* [PAGE EXCERPT]:

= = = =

Protect yourself against future threats.
-----BEGIN PGP SIGNED MESSAGE-----
Hash: SHA1
===========================================================================
AUSCERT External Security Bulletin Redistribution
ESB-2016.1001
Multiple Cisco Products libSRTP Denial of Service Vulnerability
21 April 2016
===========================================================================
AusCERT Security Bulletin Summary
---------------------------------
Product: Cisco WebEx Meetings Server
Cisco Jabber
Cisco Adaptive Security Appliance (ASA)
Cisco IOS XE Software
Cisco IP Phones
Cisco DX Series IP Phones
Cisco Unified IP Phones
Cisco Unified Communications Manager
Cisco Unity Connection (UC)
Publisher: Cisco Systems
Operating System: UNIX variants (UNIX, Linux, OSX)
Windows
Cisco
Impact/Access: Denial of Service -- Remote/Unauthenticated
Resolution: Patch/Upgrade
CVE Names: CVE-2015-6360
Reference: ESB-2016.0835
Original Bulletin:
https://tools.cisco.com/security/center/content/CiscoSecurityAdvisory/cisco-sa-20160420-libsrtp
- --------------------------BEGIN INCLUDED TEXT--------------------
Cisco Security Advisory
Multiple Cisco Products libSRTP Denial of Service Vulnerability
High
Advisory ID:
cisco-sa-20160420-libsrtp
Published:
2016 April 20 16:00 GMT
Version 1.0:
Final
CVSS Score:
Base - 7.8
Workarounds:
No workarounds available
Cisco Bug IDs:
CSCux00686
CSCux00697
CSCux00707
CVE-2015-6360
CWE-119
Download CVRF
Download PDF
Email
Summary
Cisco released version 1.5.3 of the Secure Real-Time Transport Protocol
(SRTP) library (libSRTP), which addresses a denial of service (DoS)
vulnerability. Multiple Cisco products incorporate a vulnerable version
of the libSRTP library.
The vulnerability is in the encryption processing subsystem of libSRTP
and could allow an unauthenticated, remote attacker to trigger a DoS
condition. The vulnerability is due to improper input validation
of certain fields of SRTP packets. An attacker could exploit this
vulnerability by sending a crafted SRTP packet designed to trigger
the issue to an affected device.
The impact of this vulnerability on Cisco products may vary depending
on the affected product. Details about the impact on each product
are outlined in the "Conditions" section of each Cisco bug for this
vulnerability. The bug IDs are listed at the top of this advisory and
in the table in "Vulnerable Products."
This advisory is available at the following link:
http://tools.cisco.com/security/center/content/CiscoSecurityAdvisory/cisco-sa-20160420-libsrtp
Affected Products
Vulnerable Products
The following Cisco products have been confirmed to be impacted by
this vulnerability:
Product Defect Fixed Release Availability
Collaboration and Social Media
Cisco WebEx Meetings Server versions 1.x CSCux00729
Cisco WebEx Meetings Server versions 2.x CSCux00729 2.6.1 and 2.7 (June 2016)
Endpoint Clients and Client Software
Cisco Jabber CSCux00711 11.6
Network and Content Security Devices
Cisco Adaptive Security Appliance (ASA) CSCux00686 8.4.7.31
Software1 9.1.7
9.2.4.6
9.3.3.8
Routing and Switching - Enterprise and Service Provider
Cisco IOS XE Software2 CSCux04317 3.14.3S
3.13.5S
3.16.2S
3.10.7S
3.17.1S
3.15.3S
Voice and Unified Communications Devices
Cisco IP Phone 88x1 Series CSCux00708 11.0(1)

= = = =

* [DATASET SECTION]:
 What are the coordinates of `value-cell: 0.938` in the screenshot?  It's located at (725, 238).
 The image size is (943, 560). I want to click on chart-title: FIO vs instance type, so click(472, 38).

= = = =

* [WHAT THE EXERCISE ASKS]: Proceed with the Cisco libSRTP security bulletin, starting right after the row for the Cisco IP Phone 88x1 Series.

* [RESPONSE AREA]:
Cisco DX Series IP Phones CSCux00697 10.2(5)
Cisco IP Phone 88x5 Series CSCux00748 11.0(1)
Cisco Unified 7800 Series IP Phones CSCux00742 11.0(1)
Cisco Unified 8831 Series IP Conference CSCux01782
Phone
Cisco Unified 8961 IP Phone CSCux00707 9.4(2)SR3
(August 2016)
Cisco Unified 9951 IP Phone CSCux00707 9.4(2)SR3
(August 2016)
Cisco Unified 9971 IP Phone CSCux00707 9.4(2)SR3
(August 2016)
Cisco Unified Communications Manager (UCM) CSCux00716 10.5(2)SU3
Cisco Unified Communications Manager CSCux00716 10.5(2)SU3
Session Management Edition (SME)
Cisco Unified IP Phone 7900 Series CSCux00745 9.4(2)SR2
Cisco Unified IP Phone 8941 and 8945 (SIP) CSCux01786
Cisco Unified Wireless IP Phone CSCux37802 1.4.8.4
Cisco Unity Connection (UC) CSCux35568 10.5(2)SU3
1. Cisco ASA deprecated the phone proxy feature that uses SRTP as of
release 9.4.1.
2. Cisco IOS XE platforms are vulnerable if they are configured to use
Cisco Unified Border Element (CUBE) or Session Border Controller (SBC)
features to terminate or translate SRTP sessions.
Products Confirmed Not Vulnerable
Many Cisco products, such as Cisco IOS Software, support SRTP but do not
use libSRTP. Therefore, they are not affected by this vulnerability. Cisco
IOS XR Software and Cisco NX-OS Software do not use libSRTP. A product is
not affected by this vulnerability unless it is listed in the "Vulnerable
Products" section of this advisory.
Details
The libSRTP library is an open-source implementation of SRTP
originally authored by Cisco Systems and available for download at
https://github.com/cisco/libsrtp. The vulnerability has existed in
publicly available source code and libraries since the release of
libSRTP and therefore affects all versions prior to 1.5.3. The issue
is caused by insufficient input sanitization when processing certain
fields in an SRTP packet. Processing a packet designed to trigger the
issue may cause an integer underflow that could result in a failure of
subsequent memory operations. If this underflow occurs, decryption of the
packet could fail, causing memory corruption, an application crash, or a
system restart. The impact of this vulnerability on Cisco products varies
depending on the affected product.
Workarounds
Any workarounds will be documented in the Cisco bugs, which are
accessible through the Cisco Bug Search Tool.
Fixed Software
Cisco has released free software updates that address the vulnerability
described in this advisory. Customers may only install and expect support
for software versions and feature sets for which they have purchased
a license. By installing, downloading, accessing, or otherwise using
such software upgrades, customers agree to follow the terms of the
Cisco software license:
http://www.cisco.com/en/US/docs/general/warranty/English/EU1KEN_.html
Additionally, customers may only download software for which they
have a valid license, procured from Cisco directly or through a
Cisco authorized reseller or partner. In most cases this will be a
maintenance upgrade to software that was previously purchased. Free
security software updates do not entitle customers to a new software
license, additional software feature sets, or major revision upgrades.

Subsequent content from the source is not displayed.